Reorder your choices free of charge. This is the moment to be honest about points expectations and make sure a pharmaceutical science or technician course sits below the MPharm codes on your list.

Results & OffersLate August

Leaving Cert results arrive, followed by CAO Round 1 offers. Pharmacy points can involve random selection at the cut-off, so an asterisked score means not everyone on that number got a place.

Years 1 to 4The BSc phase

Integrated science and practice, with APPEL-coordinated placements building from short community placements to the extended four-month Year 4 placement in community, hospital or industry.

Year 5The MPharm year

Campus teaching, then an eight-month patient-facing placement from around January to August, finishing with the professional registration examination. Remember this year carries its own fee.

QualifiedJoin the PSI register

Register with the Pharmaceutical Society of Ireland and begin practising, roughly five years and one summer after opening your CAO account.
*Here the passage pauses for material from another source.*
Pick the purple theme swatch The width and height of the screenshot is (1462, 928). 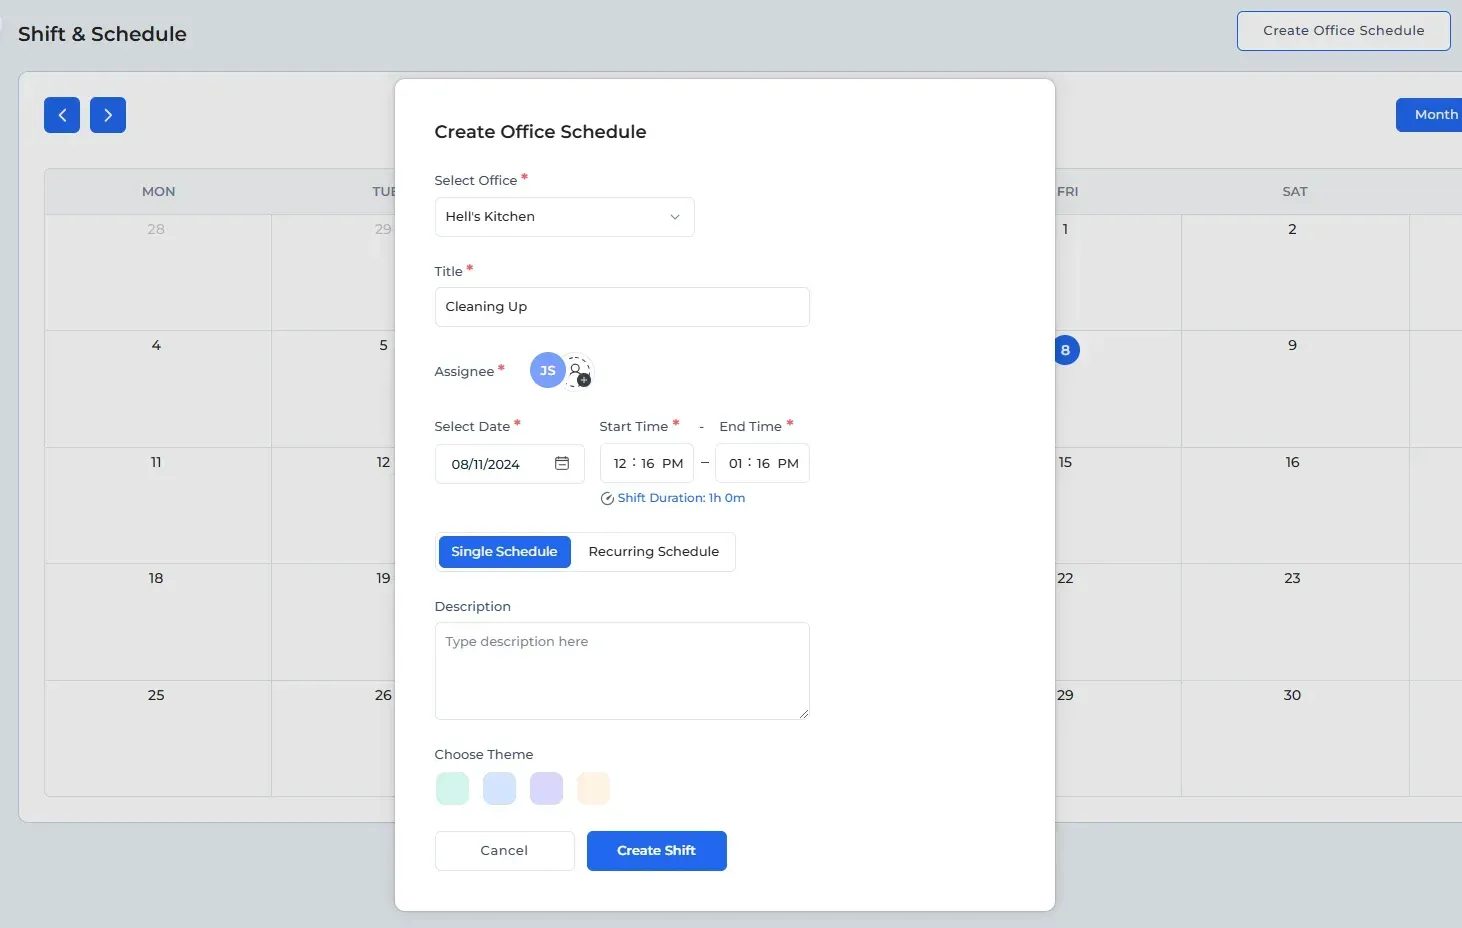(x=546, y=788)
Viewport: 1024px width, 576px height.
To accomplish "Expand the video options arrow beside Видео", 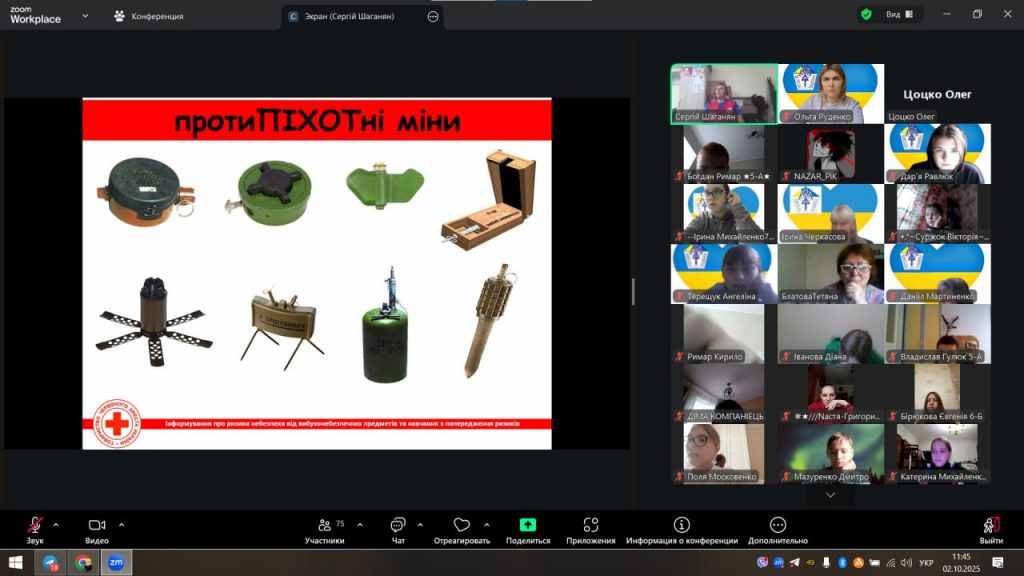I will (x=122, y=524).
Continuing professional development runs for the rest of your career through the Irish Institute of Pharmacy.

How to Choose Your Pharmacy Programme

All three MPharm degrees reach the same register

Trinity, UCC and RCSI graduates all join the same PSI register with the same professional standing. Choose on the things that differ: city and campus life, class size, placement structure, research opportunities and the flavour of the school, not on a perceived pecking order.

Chemistry H4 is the real gatekeeper

Every Irish pharmacy programme requires H4 Chemistry, plus a H4 second science (Physics or Biology at UCC; a wider list at Trinity), and Trinity also asks for O4/H6 Maths. Lock these subjects in for senior cycle before you worry about the points, because without them the points are irrelevant.

Pharmacist, scientist or technician: name the actual job

If it is patients and medicines-in-use you love, that is the pharmacist and the MPharm. If it is the molecules, the manufacturing and the laboratory, pharmaceutical science gets you there for hundreds of points fewer. If you want to be working in a pharmacy within two years, the technician route is the direct road. Chasing 600 points for the wrong job is the most expensive mistake on this page.

Build the ladder into your CAO list

Put the three MPharm codes at the top in your genuine order of preference, then pharmaceutical science (Level 8, then Level 7), then a technician course. Every rung is a good outcome, and the transfer, mature and technician-entry routes mean an offer further down the list is a detour, not a dead end.

Remember

There is no single best place to study pharmacy in Ireland. All three schools produce pharmacists who stand behind the same counters, work the same hospital wards and lead the same companies. What separates graduates five years on is not the crest on the degree; it is the placements they threw themselves into, the patients they learned to listen to, and the professional curiosity they kept after the exams ended. Pick the programme where you will do those things best.